From a governance perspective, this would help preserve the Premier League’s existing enforcement model, confirming that sporting sanctions remain the primary mechanism for addressing financial rule breaches. It would also avoid an immediate shift towards a damages-based framework between clubs, in which regulatory breaches give rise to civil liability for sporting outcomes.

Notably, an overturned decision would also demonstrate that the Premier League’s regulatory system contains effective checks and balances, with independent appeal mechanisms capable of correcting first-instance decisions. This would help maintain confidence in the fairness, independence, and legitimacy of the disciplinary process.

If the appeal is upheld and the sanction stands

Conversely, if the sanction is upheld, the decision would likely be regarded as a material development in Premier League regulatory enforcement. A victory for Burnley would set a precedent, effectively transforming regulatory penalties from a matter of internal sporting governance into a civil liability between rival clubs.[1]

Such an outcome would carry significant consequences. It would arguably signal the League’s willingness to impose substantial financial liability in circumstances where a causal link is established between financial non-compliance and league standings. In doing so, it could be said to expand the practical consequences of PSR breaches beyond traditional sporting sanctions into a more compensation framework.

More broadly, the implications for the Premier League could be substantial. The League is already subject to increasing scrutiny regarding the consistency, transparency, and robustness of its financial regulatory framework, particularly following a series of high-profile PSR enforcement cases and ongoing proceedings involving multiple clubs. An outcome of this nature could intensify that scrutiny. It will likely reignite pressure on the Premier League to ensure greater clarity, consistency, and predictability in the operation and enforcement of its financial rules.

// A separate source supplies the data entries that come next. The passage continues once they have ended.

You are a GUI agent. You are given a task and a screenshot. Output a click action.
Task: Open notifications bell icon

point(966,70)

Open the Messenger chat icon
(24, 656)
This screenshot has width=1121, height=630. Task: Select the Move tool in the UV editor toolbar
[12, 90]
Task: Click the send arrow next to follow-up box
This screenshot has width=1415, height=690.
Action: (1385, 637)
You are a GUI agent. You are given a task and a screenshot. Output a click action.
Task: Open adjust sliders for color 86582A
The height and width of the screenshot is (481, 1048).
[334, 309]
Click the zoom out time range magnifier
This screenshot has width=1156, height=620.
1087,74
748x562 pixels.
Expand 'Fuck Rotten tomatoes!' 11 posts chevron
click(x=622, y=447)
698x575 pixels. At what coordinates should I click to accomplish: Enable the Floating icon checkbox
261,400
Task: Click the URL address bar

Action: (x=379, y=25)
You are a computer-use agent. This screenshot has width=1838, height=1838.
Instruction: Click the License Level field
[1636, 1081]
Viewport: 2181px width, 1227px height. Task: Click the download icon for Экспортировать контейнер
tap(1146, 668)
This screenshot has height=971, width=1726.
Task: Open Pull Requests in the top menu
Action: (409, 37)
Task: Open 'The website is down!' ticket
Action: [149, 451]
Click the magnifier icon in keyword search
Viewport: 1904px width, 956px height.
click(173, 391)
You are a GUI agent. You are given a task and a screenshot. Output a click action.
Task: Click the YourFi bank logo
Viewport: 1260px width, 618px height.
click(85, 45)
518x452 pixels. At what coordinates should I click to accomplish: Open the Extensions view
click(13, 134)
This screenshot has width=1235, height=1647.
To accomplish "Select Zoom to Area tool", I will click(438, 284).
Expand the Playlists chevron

On the positive side, upholding the sanction would reinforce the seriousness of PSR enforcement and signal a more robust regulatory stance. However, it may also increase uncertainty within the system, particularly where complex counterfactual assessments of league position and relegation outcomes form the basis of financial awards.

Looking ahead: Manchester City

Against this backdrop, attention inevitably turns to the ongoing regulatory scrutiny of Manchester City. Given the scale and complexity of the allegations in that case, the Everton decision, if upheld, may be viewed as indicative of a broader willingness by football regulators to adopt a more assertive and legally expansive approach to financial governance.

However, significant uncertainty remains as to whether the reasoning in Everton can be directly transposed to other cases, particularly those involving different factual matrices, longer timeframes, and more complex financial structures. The extent to which this decision will influence future enforcement therefore remains an open and developing question.